If I had it to do all over again, I would start at age 11. I would start by staying in school and applying myself. I would tell my teacher Mr. __________ that my father was beating me, my brother and my mother. I would stay away from the older kids that were influencing me into joining a gang. I would stand up to the peer pressure I faced at school and in my neighborhood. I would say no to drugs and never use.
As I write this now, I make it sound so easy, but for a child at age 11, it wasn’t. There was a weight on my shoulders that I thought I couldn’t lift. But I was wrong. I could of made better choices, I could of fought through the adversities I faced. I made it easy to just give up on myself.

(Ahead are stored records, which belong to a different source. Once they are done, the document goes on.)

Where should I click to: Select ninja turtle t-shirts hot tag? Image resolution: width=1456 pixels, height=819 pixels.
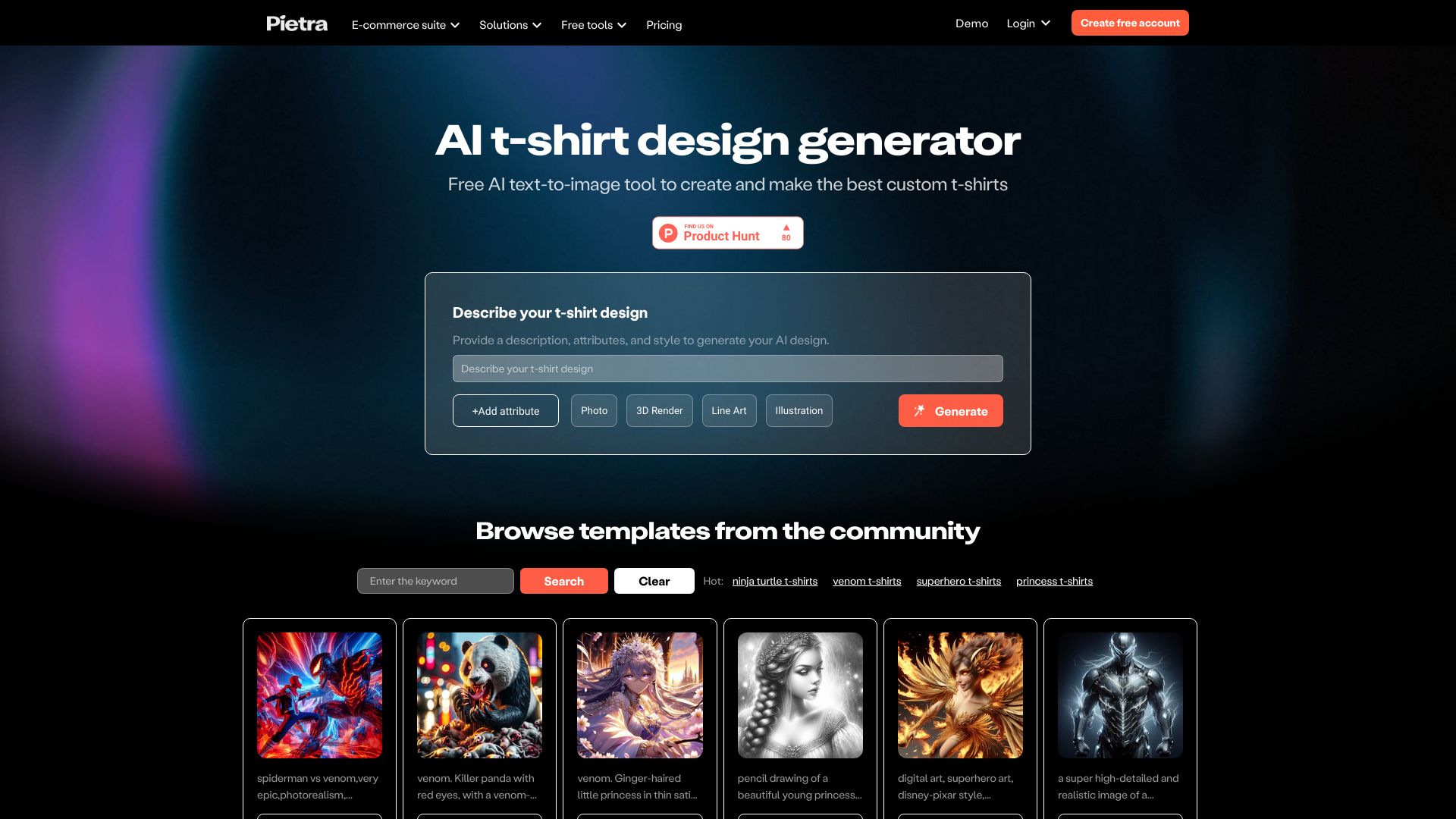click(775, 580)
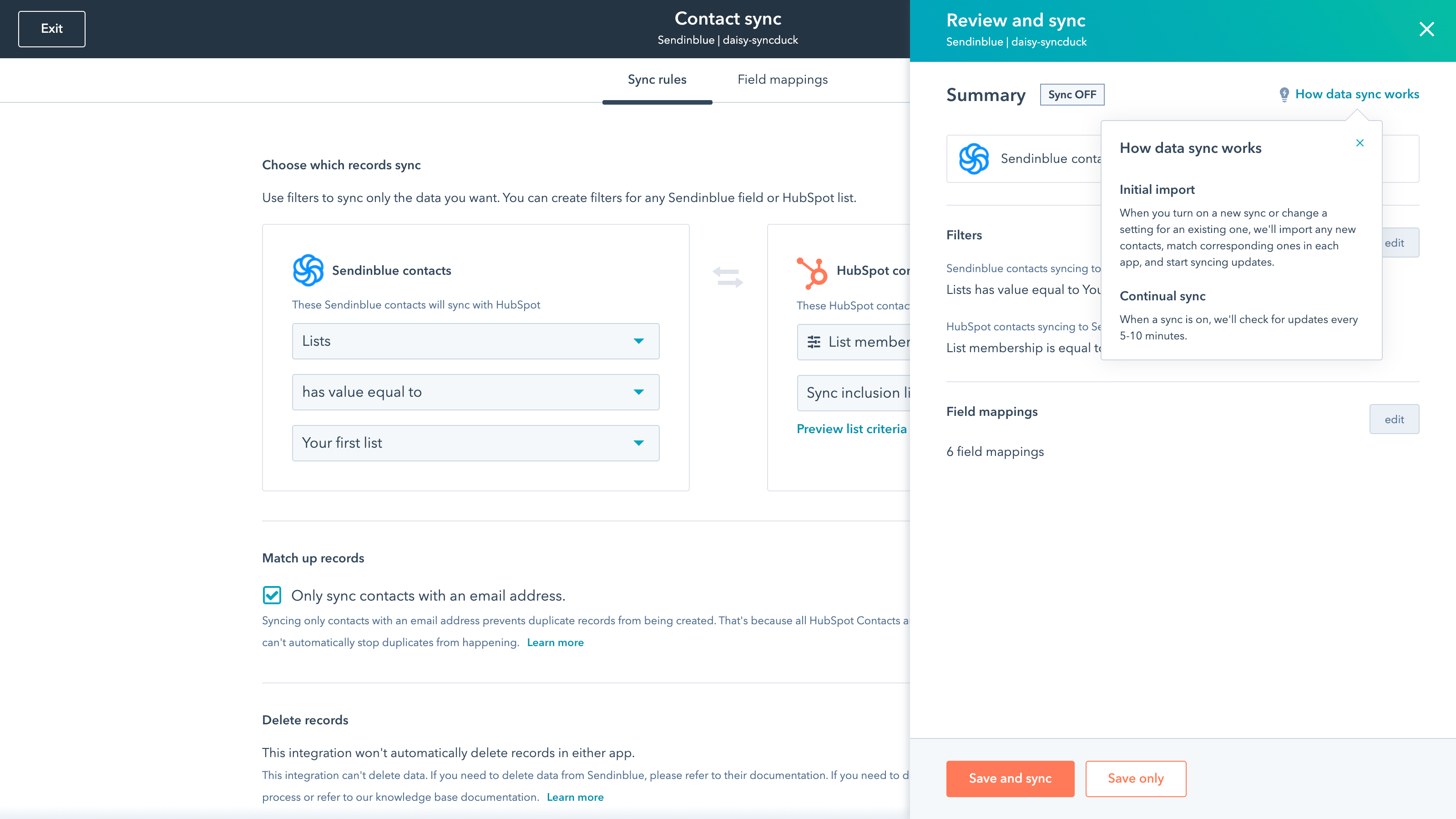This screenshot has height=819, width=1456.
Task: Click the Preview list criteria link
Action: tap(852, 429)
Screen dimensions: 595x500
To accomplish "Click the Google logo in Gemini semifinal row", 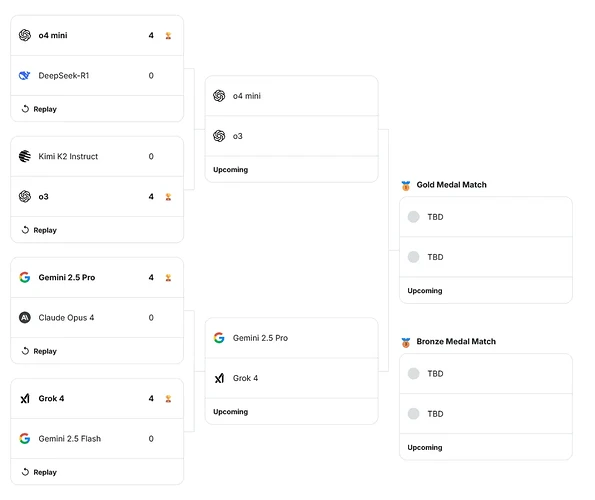I will click(219, 338).
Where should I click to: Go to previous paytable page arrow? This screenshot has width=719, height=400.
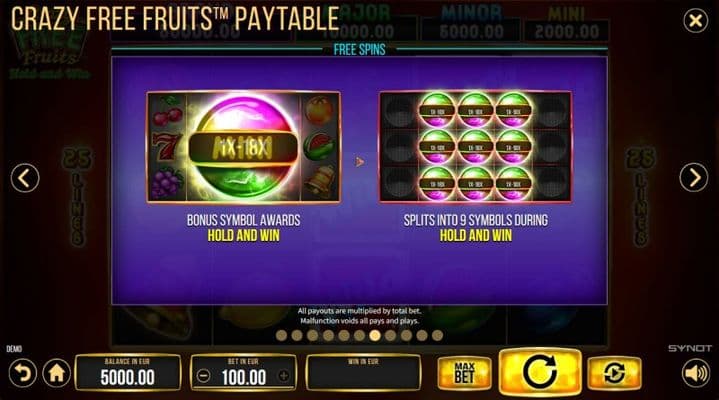click(25, 178)
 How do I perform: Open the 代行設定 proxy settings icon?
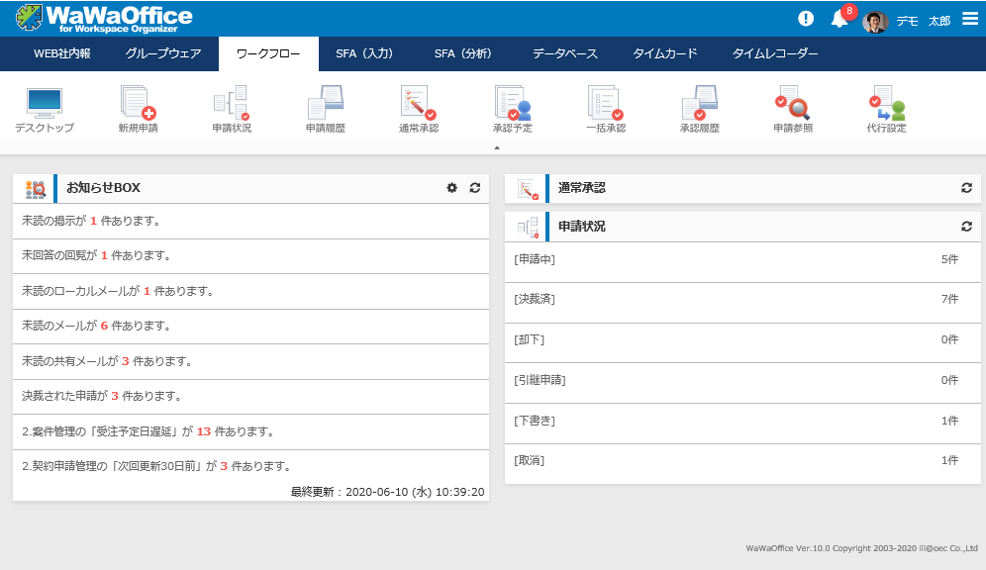[886, 108]
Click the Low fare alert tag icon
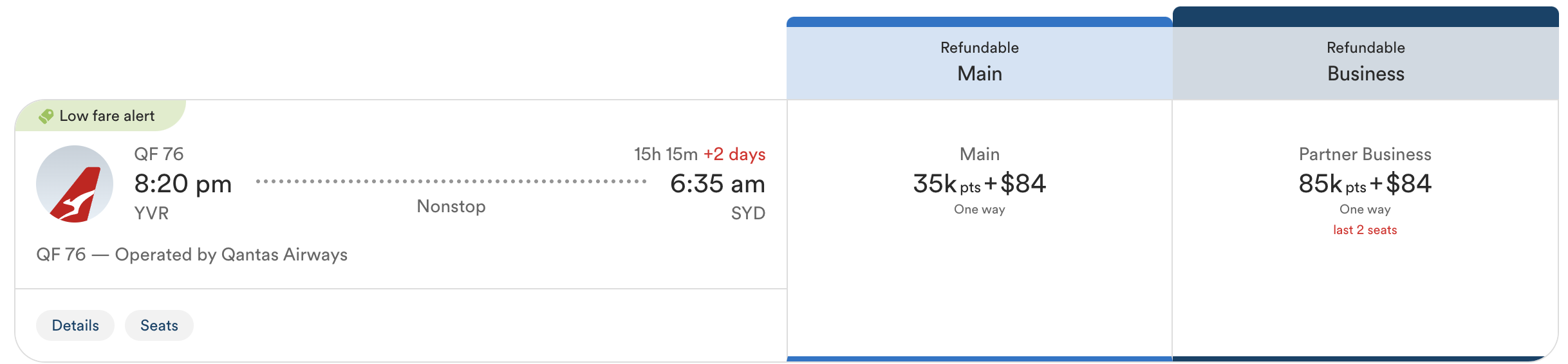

But I’m not mad, because I’m a better person because of my passed experiences. I’m stronger, I’m wiser, and I have a desire to do better that never existed before.
I know my situation is extreme, but I can handle it. As long as I have my sanity and continue to grow, I’m free. Free where it matters, up here!
So, if I had it to do all over again, as crazy as it sounds, I wouldn’t change a thing. Because my experiences have made me who I am today, and at some point saved my life.
C.R. – Serving 3 life sentences + 85
What Shall We Teach Them?
Give a man a thought and he’s got your thought in his head for a day- teach a man to think and he can think for himself, for a lifetime…..
If I had it to do all over again? I would choose the same profession, and be grateful that with each new day we are all given an opportunity to begin again, learning to be better.